Selected text:
- - - -
Tuesday, July 30, 2013

Our Current Understanding of the Doctrine of Vocation: An Informal Fallacy?

The Doctrine of Vocation has been all the rage in Lutheran circles the past ten years. This is a good thing. But something is missing in all these discussions. We have forgotten the first premise. This could simply be the work of an enthymeme. But the pessimist in me thinks something else is at work, something more like a petitio principii. That first premise is "From the beginning God created them male and female."

Why have we left this first premise off? Are we just products of our age? Is this not something that we need to deal with first and foremost? Do we not have a vocation first and foremost as a man and as a woman? Does not all other vocations flow from this? And if we get this first premise wrong, will not all the rest be skewed along with it?

President Harrison in his address to the delegates at the 65th Regular Convention of The Lutheran Church—Missouri Synod, quoting Hermann Sasse, said, "Every great advance in the church began with the cry, 'Back!' Back to the Scriptures! Back to the Confessions! Back!" Resolution 4-11A“To Commend Faithful Service and to Study Proper Roles of Men and Women in the Church,” is a step in the right direction. One delegate, speaking in favor of the resolution, urged that the CTCR should not limit the scope of their study simply to the roles of men and women in the church, but also in the home and society. That delegate is right. I hope the CTCR heeds this delegate's request.

But we need not wait for the CTCR to speak. The task of teaching the vocation of being a man and the vocation of being a woman is given also to pastors. It is given to fathers within the home also. Our confusion over what it means to be a man and what it means to be a woman leads to confusion in other areas of theology and practice, in church, in society, and in the family. Let's heed the words of Sasse and go back. Back to the Scriptures. Back to the Confessions. Back to the teaching of our forefathers in the faith. Let us mine the riches of their work to understand and practice what they preached.

So let's go back, back to the very beginning, back to the mandate and institution of mankind. For have you not read that in the beginning God created them male and female (Matt 19:4)? This is where we must start: at creation. This tells us what a thing is: who man is and who woman is. And not only who, but what they are according to God's revealed will. If we skip this, if we let modernity have its way, we cut ourselves off at the knees, standing on a shaky foundation.


  1. One delegate, speaking in favor of the resolution, urged that the CTCR should not limit the scope of their study simply to the roles of men and women in the church, but also in the home and society. That delegate is right.

    That was me. Another delegate had offered an amendment to use The Creator's Tapestry instead. I know a bit about that delegate's theological approach, and I think she was afraid of what the CTCR might come up with if they studied the whole enchilada when it comes to the vocations of men and women.
- - - -
[Target pointing data]
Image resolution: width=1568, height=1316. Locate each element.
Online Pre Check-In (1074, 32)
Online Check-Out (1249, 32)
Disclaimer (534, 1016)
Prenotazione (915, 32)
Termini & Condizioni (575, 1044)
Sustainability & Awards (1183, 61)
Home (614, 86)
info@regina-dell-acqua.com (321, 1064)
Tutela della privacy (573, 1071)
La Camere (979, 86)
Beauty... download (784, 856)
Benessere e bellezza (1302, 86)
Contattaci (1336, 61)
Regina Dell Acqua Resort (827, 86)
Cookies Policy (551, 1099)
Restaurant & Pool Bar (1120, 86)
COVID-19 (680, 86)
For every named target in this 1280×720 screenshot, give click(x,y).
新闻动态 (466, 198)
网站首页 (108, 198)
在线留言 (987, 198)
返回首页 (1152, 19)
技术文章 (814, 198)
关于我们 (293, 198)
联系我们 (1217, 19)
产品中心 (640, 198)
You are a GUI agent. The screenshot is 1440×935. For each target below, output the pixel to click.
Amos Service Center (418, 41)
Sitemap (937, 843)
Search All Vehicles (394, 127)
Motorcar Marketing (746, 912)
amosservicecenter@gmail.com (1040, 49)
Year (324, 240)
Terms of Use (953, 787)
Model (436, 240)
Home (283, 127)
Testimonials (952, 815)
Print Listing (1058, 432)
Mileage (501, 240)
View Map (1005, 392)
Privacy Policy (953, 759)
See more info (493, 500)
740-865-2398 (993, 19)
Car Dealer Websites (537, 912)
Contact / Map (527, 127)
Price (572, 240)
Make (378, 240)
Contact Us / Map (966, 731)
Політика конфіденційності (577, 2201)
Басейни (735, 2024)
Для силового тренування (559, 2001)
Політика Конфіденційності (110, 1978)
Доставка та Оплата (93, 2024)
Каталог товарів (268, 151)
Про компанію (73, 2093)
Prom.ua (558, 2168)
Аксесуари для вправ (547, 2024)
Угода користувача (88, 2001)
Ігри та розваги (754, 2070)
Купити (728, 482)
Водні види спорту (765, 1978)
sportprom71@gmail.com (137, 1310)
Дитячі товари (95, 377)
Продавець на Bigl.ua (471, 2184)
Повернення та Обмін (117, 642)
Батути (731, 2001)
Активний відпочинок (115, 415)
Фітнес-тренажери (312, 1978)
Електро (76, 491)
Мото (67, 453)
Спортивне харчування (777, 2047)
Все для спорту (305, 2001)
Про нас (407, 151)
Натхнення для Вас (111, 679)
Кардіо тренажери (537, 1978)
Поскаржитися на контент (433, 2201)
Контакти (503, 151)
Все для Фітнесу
- - - -
Direction A: Reproduce word for word the passage of the post on the doctrine of vocation starting with "But we need" and going on through "what they preached.".
Direction B: Extend the post on the doctrine of vocation, picking up right after its final sentence.

Final answer A:
But we need not wait for the CTCR to speak. The task of teaching the vocation of being a man and the vocation of being a woman is given also to pastors. It is given to fathers within the home also. Our confusion over what it means to be a man and what it means to be a woman leads to confusion in other areas of theology and practice, in church, in society, and in the family. Let's heed the words of Sasse and go back. Back to the Scriptures. Back to the Confessions. Back to the teaching of our forefathers in the faith. Let us mine the riches of their work to understand and practice what they preached.

Final answer B:
    What I suggested is what the amendment was trying to prevent. The original resolution was about studying the relationship of men and women to each other and the world as a whole. Such a study would have been very helpful when we discussed the issue of women in combat (for example).

    I look forward to seeing what the CTCR comes up with.

    1. With no disrespect whatsoever to my reverend former student teaching partner, with whose perspective on the greater matter I wholeheartedly agree: the Creator's Tapestry IS a CTCR document and takes the standard form of LCMS non-statement. No manifestation of the LCMS (convention, commission, faculty, officer, etc) is willing to say publicly anything more specific than "only men can be ordained" and "Wives, submit to your husbands." Another CTCR document, regardless of its assignment's particulars, will be every bit as vague as TCT because the CTCR is always comprised of voices as conflicted as those of the convention delegates. It is the Convention's job to speak authoritatively, and it won't. Most men there are afraid of hundreds of real live women in his life who would be beyond ticked if he made any kind of specific statement, such as, "Yeah, if it doesn't make sense for women to be in combat it really doesn't make sense for them have to have any job that requires them to carry a gun," or, "If the will of the voters is authoritative in this here church-like entity and authority in the church if absolutely nowhere else is given to men--hey, is that the Weinermobile?"

      And if the women were ticked, how would we ever make quorum at voters' meetings?

      I do not look forward to what the CTCR comes up with because the CTCR prefers to badger the people of God into presenting Him with square foot gardens rather than godly seed.

      I look forward to hearing specific teaching on the topic suggested by Pastor Braaten.

      Submissively submitted.

    2. Rebekah,

      Duly noted. It's in the works.

      The teaching is actually rather simple. How that works out, especially in twenty-first century America, is more difficult. But I think the first step in this is teaching what the Bible actually says about men and women roles in the family, the society, and the church. So at least getting comfortable saying it out loud that when Paul says "Wives respect your husbands," he actually means for wives to respect your husbands. When he says "I do not allow . . . " it means he doesn't allow and we shouldn't either, etc. It means we at least have to come to grips with the text, what it says, and agree that's what it says. Remarkably, perhaps ironically, this is where the more liberal minded are good. They say what the text says. They reject it. And say Paul was a misogynist and it's not part of the Bible. But they at least understand the text. Most conservatives nowadays spend so much time saying what the text doesn't say, or what Paul doesn't mean, that they don't ever get around to saying what it does say and mean. We need to get over that. So we need to state clearly that Scripture gives us an ideal of who men were created to be and who women were created to be.

      The second part is then to recognize that we are far from that ideal and try to find a way back. That's where it is difficult. I actually think the emphasis should begin in the home so we can take back our families. It is the primary institution from which the other come. But I think that's our starting point.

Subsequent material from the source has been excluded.